The more I write, the more respect I have for those authors I’ve always loved. I could never tell you why, but I’m going to try.

I think my respect stems from the amount of brainwork it takes to invent not just an entire universe, but one that is full, realistic, and captivating. A place where people live, where events fit together in a historical narrative that explains why the story being told is being told.

I need to give credit to my mom. Although things like the Transformers and Star Wars fascinated me from a young age, she started me on this road with a few really interesting books, many of which I can’t actually remember.

The earliest book I remember from this is ‘Robot Commando’, one of a series of choose your own adventure-type books that were kind of RPG-oriented. It was a story about the only person unaffected by a drug dispersed in the air on a planet being attacked by an enemy looking to conquer it, and him having to free his people. I still have this book. :)

Robot Commando

 

This led me to various comics (Transformers, X-Men mostly), and from there to various fantasy books, including the Dragonlance books.

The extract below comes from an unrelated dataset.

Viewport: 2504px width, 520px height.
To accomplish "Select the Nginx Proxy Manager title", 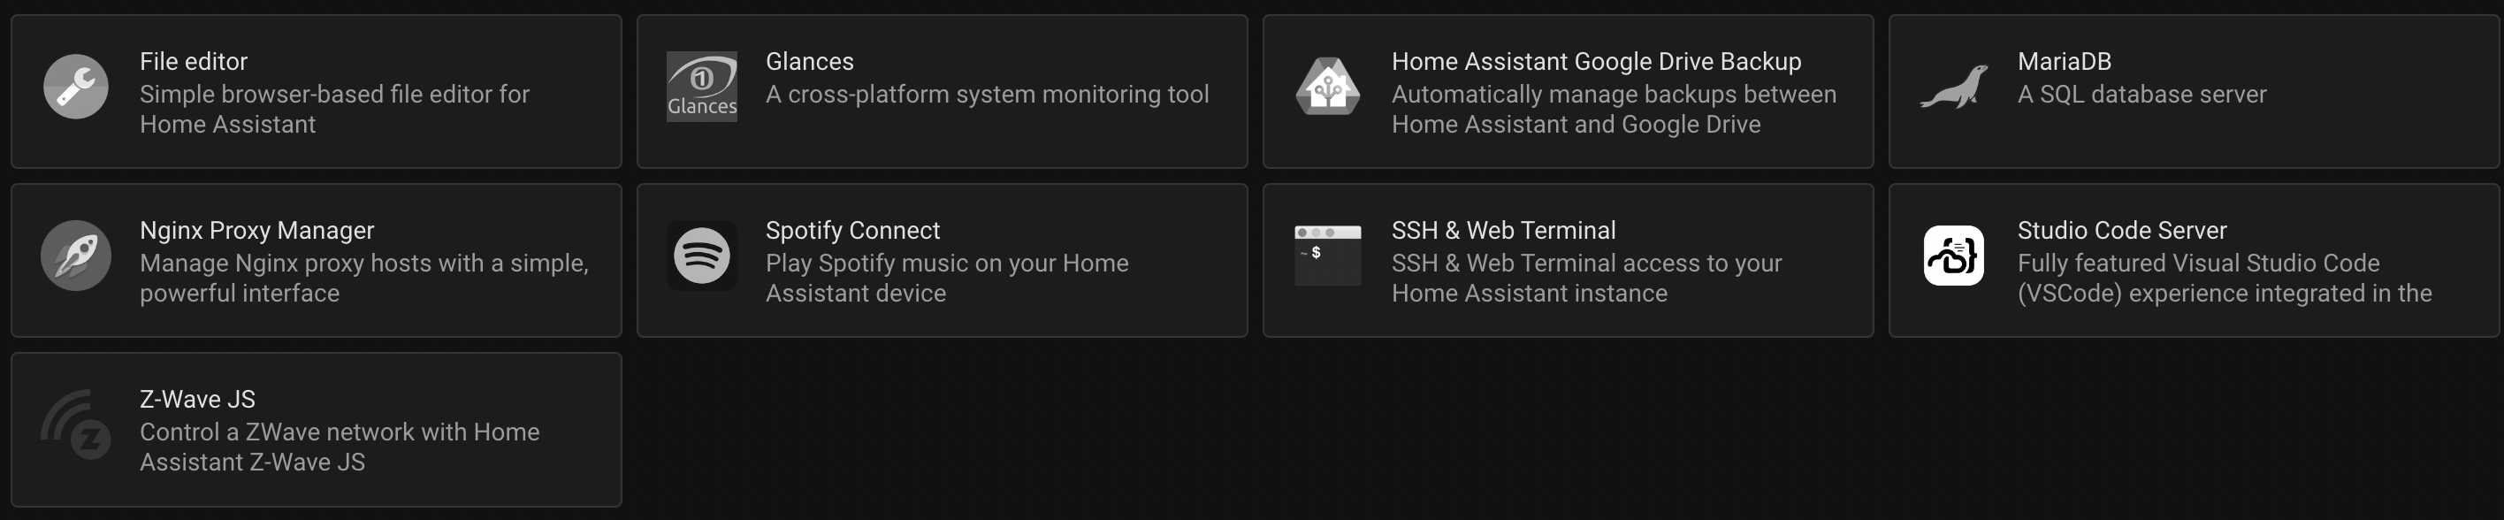I will pyautogui.click(x=257, y=230).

Now I’ve never really been a D&D guy. We tried a bit in middle school, but the vice principal banned it because he thought it taught kids to live in sewers and be rapists or something. Anyway, the books were my first view of a story that wasn’t self-contained – one that took place on another world with its own history, peopled, customs, languages, everything. This was bigger than Star Wars in a way, because the world extended PAST what you saw in front of you.

I gobbled up as many of these as I could and then went looking for more, which lead me to David Eddings books. These weren’t huge stories in and of themselves, but contained backstories that were much bigger than the books themselves, with histories stretching back thousands and thousands of years. This series contained so much backstory, in fact, that the author wrote a whole book just detailing the world’s entire history through the eyes of one of the series’ major characters!

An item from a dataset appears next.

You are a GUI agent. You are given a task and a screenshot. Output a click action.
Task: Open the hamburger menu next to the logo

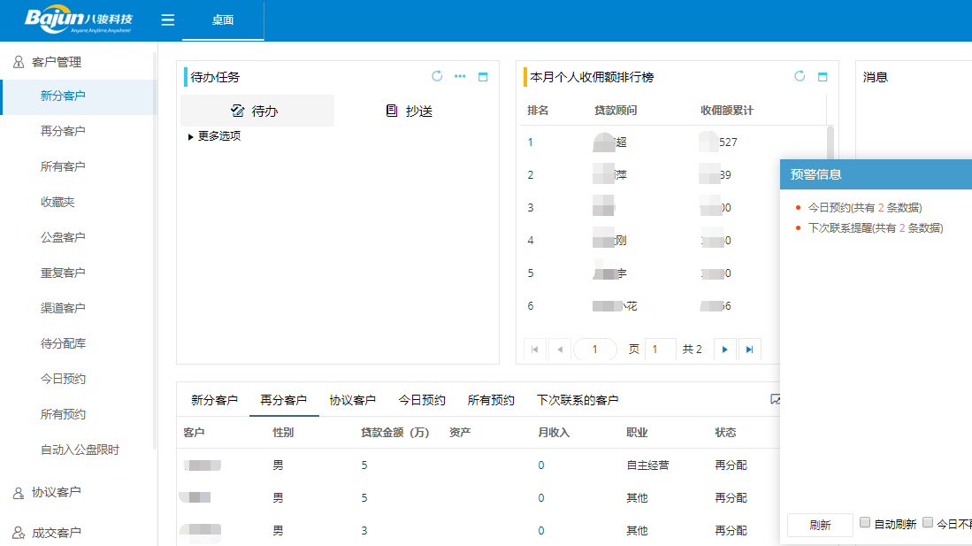click(167, 19)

Robert Jordan's Wheel of Time series

 

Since then, I found the three Lord of the Rings books and the Silmarillion, which were pretty good (I can hear bricks flying through my windows), although I found the backstory rather dense and overly mystic and war-filled.

My friend Stefan introduced me to the Wheel of Time series back in 1995 or so when we were volunteering at Toronto Brigantines, and I was captivated right away. I still have to read the last two books, but what a ridiculous series! The backstory is actually a little bit thin from what I remember, with periods of great detail connected by periods of crazy vagueness.

“Then why do you like this series?” you might ask – if the defined parts are rich enough, it just makes the holes that much more more mysterious! I firmly believe that you can’t be a fan of fiction, science- or otherwise, and not like a good mystery. Finding out the ‘why’ of something can be so satisfying!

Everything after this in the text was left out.